L’opposition des pays occidentaux à cette invasion a été unanime. Des sanctions économiques ont été imposées sur la Russie et de grandes compagnies occidentales ont tout simplement laissé tomber leurs investissements. L’économie et l’armement russes ont peine à vivre avec la cessation de l’importation de senseurs et de semiconducteurs avancés.

Le projet de pipeline gazier russe Nord Stream a été abandonné et l’économie de l’Union européenne en souffre. À moyen terme, les exportations de gaz américain pourront répondre aux besoins énergétiques européens.

Quand on sait que la puissante Russie est allée quémander des drones et des missiles à l’Iran et à la Corée du Nord, qu’elle a recouru à la conscription de plus de 300 000 soldats et à l’engagement de forçats dans les troupes de mercenaires de Wagner pour venir à bout d’une «opération militaire», on comprend que les choses vont au plus mal. Les pertes en équipement de la Russie ont été plus importantes que l’ensemble des armements que l’Ukraine a reçu des pays occidentaux.

Les démocraties ont armé l’Ukraine d’armes défensives redoutables. Elles se sentent soudées et recherchent à revitaliser l’OTAN. Le président Trump avait secoué les pays de l’OTAN les accusant de vivre aux crochets de l’Amérique et les forçant à augmenter leur budget de défense. Il avait en outre interdit l’adoption des produits chinois de haute technologie, dont les télécommunications. Cette interdiction a été renforcée par le président Biden qui a prohibé la vente des technologies de semiconducteurs avancés à la Chine.

La Chine  

Xi Jinping est devenu le président permanent de la Chine. Il ne souffre aucune critique ou dissidence au Politburo et il s’est entouré de personnes «sûres». L’agressivité dont il a fait preuve en mer de Chine, au détroit de Taiwan et à proximité des îles japonaises de Senkaku a fait que les pays de l’Asie du Sud-est se sont ralliés aux États-Unis. Xi Jinping — qui s’est promis de rallier de gré ou de force Taiwan à la Chine — doit suivre de près ce qui s’est passé en Ukraine : d’une part, l’armement russe copié ou construit sous licence en Chine ne semble pas avoir été performant; d’autre part, le ralliement des pays occidentaux contre la Russie et leur aspiration à la «déglobalisation» au prix d’une inflation non négligeable doivent lui donner à réfléchir.
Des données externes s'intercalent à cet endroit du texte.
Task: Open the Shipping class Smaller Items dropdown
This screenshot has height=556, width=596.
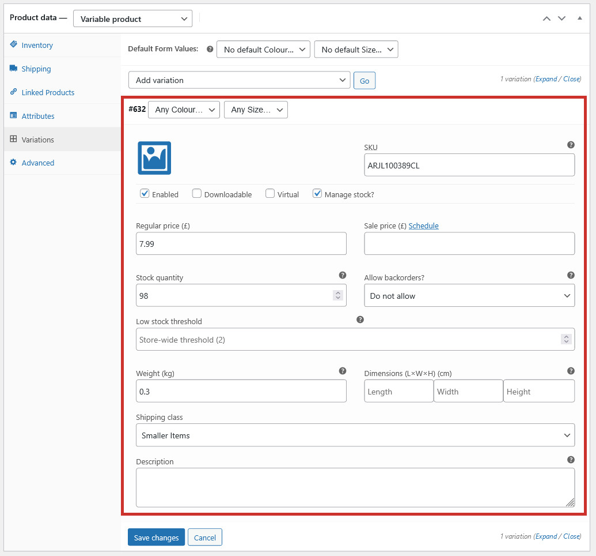Action: pos(355,435)
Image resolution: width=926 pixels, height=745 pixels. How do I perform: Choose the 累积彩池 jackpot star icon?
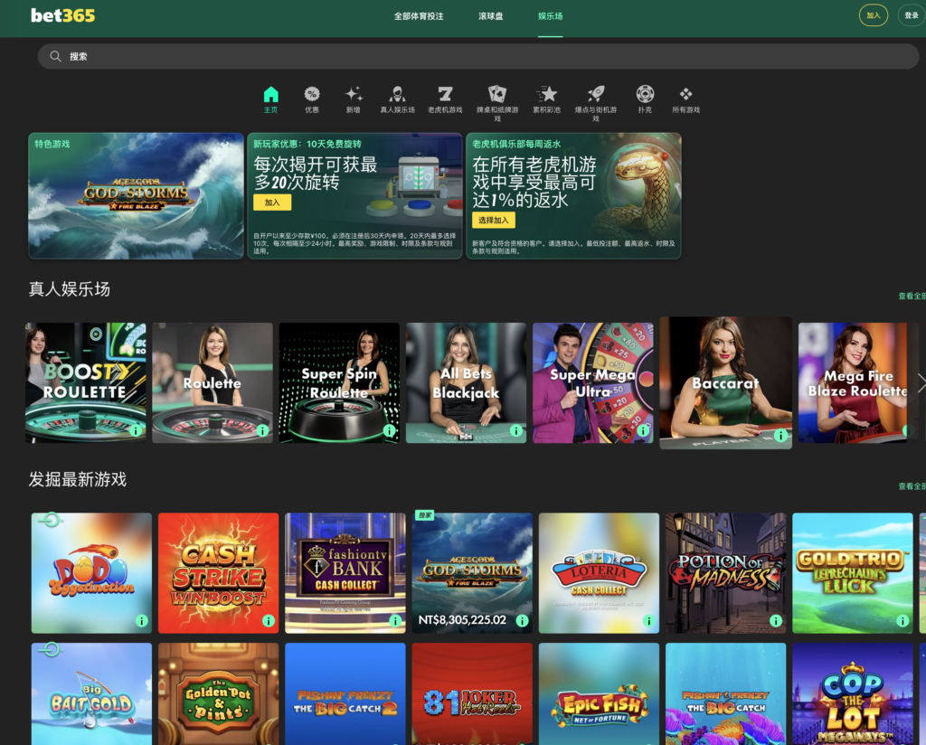coord(546,95)
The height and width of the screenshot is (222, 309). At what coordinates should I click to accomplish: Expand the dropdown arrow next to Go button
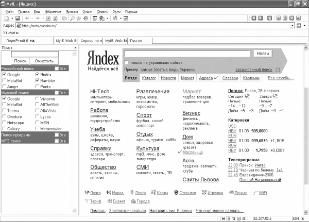(304, 25)
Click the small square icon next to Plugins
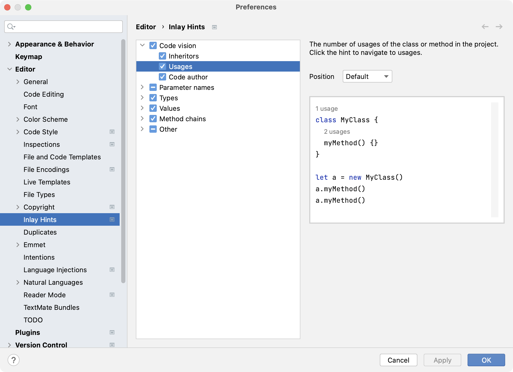This screenshot has height=372, width=513. click(x=112, y=333)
L’hubris de son infaillibilité a reçu un sérieux coup de semonce avec l’abandon de sa politique du «zéro COVID» dont il a longtemps vanté la sagacité.

À surveiller

La fourniture d’engrais sérieusement ralentie par la guerre en Ukraine devient un problème vital. Y répondre est essentiel si l’on veut éviter une crise de famine mondiale.

L’Iran se rapproche dangereusement de l’arme atomique. La population iranienne ne fait plus confiance aux mullahs qui recourent à la violence. Devant le danger iranien, les pays du Golfe soudent leurs liens militaires et diplomatiques avec Israël. Même l’erratique président turc Erdogan fait des appels de pied à Israël depuis plus d’un an. Des décisions cruciales devront être prises à ce sujet.
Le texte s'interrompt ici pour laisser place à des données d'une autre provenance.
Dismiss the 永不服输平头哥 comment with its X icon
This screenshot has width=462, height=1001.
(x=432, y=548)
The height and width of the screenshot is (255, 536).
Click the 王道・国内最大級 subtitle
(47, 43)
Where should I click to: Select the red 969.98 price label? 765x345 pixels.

Selon toute probabilité, la Russie prépare une attaque massive de l’Ukraine au printemps 2023 en tenant compte des leçons tirées sur la performance de l’Armée rouge en 2022. Le fait que la Pologne ait décidé de faire des exercices militaires avec 200 000 soldats et autant de réservistes au mois de mars 2023 est peut-être le signe que ce pays se prépare au pire.
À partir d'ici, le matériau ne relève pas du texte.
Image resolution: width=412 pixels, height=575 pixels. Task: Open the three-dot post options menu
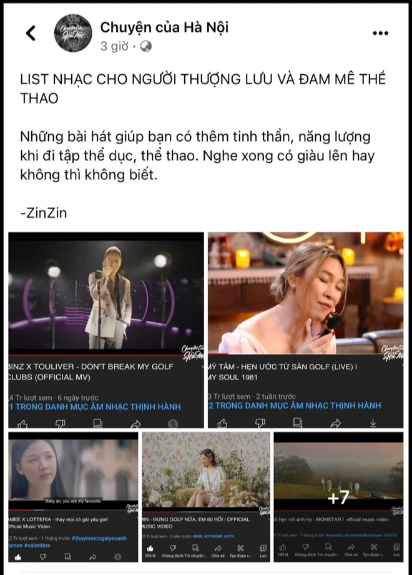click(x=381, y=33)
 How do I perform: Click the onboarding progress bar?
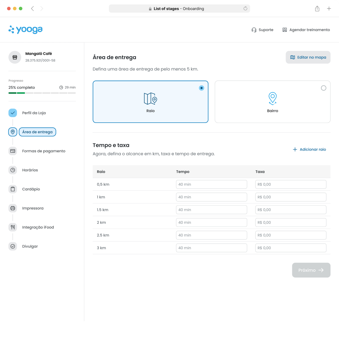(x=42, y=93)
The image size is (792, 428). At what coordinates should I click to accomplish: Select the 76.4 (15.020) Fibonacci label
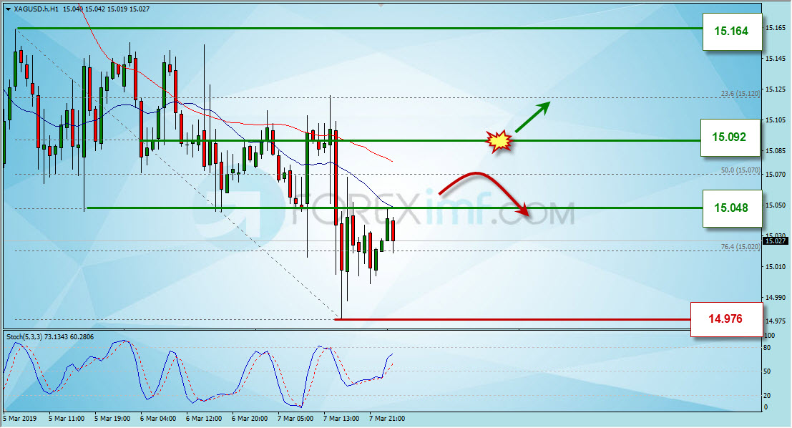(x=740, y=247)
Dans son ouvrage prémonitoire Le problème de la Chine publié en 1922, le philosophe britannique Bertrand Russell avançait avec enthousiasme que la Chine avec ses ressources, sa population et son esprit patriotique, pouvait devenir «la plus grande puissance du monde après les États-Unis.» Mais il ajoutait également une réserve : «le danger du patriotisme est que, dès qu’il s’est avéré assez fort pour une défense réussie, il est susceptible de se tourner vers l’agression étrangère.»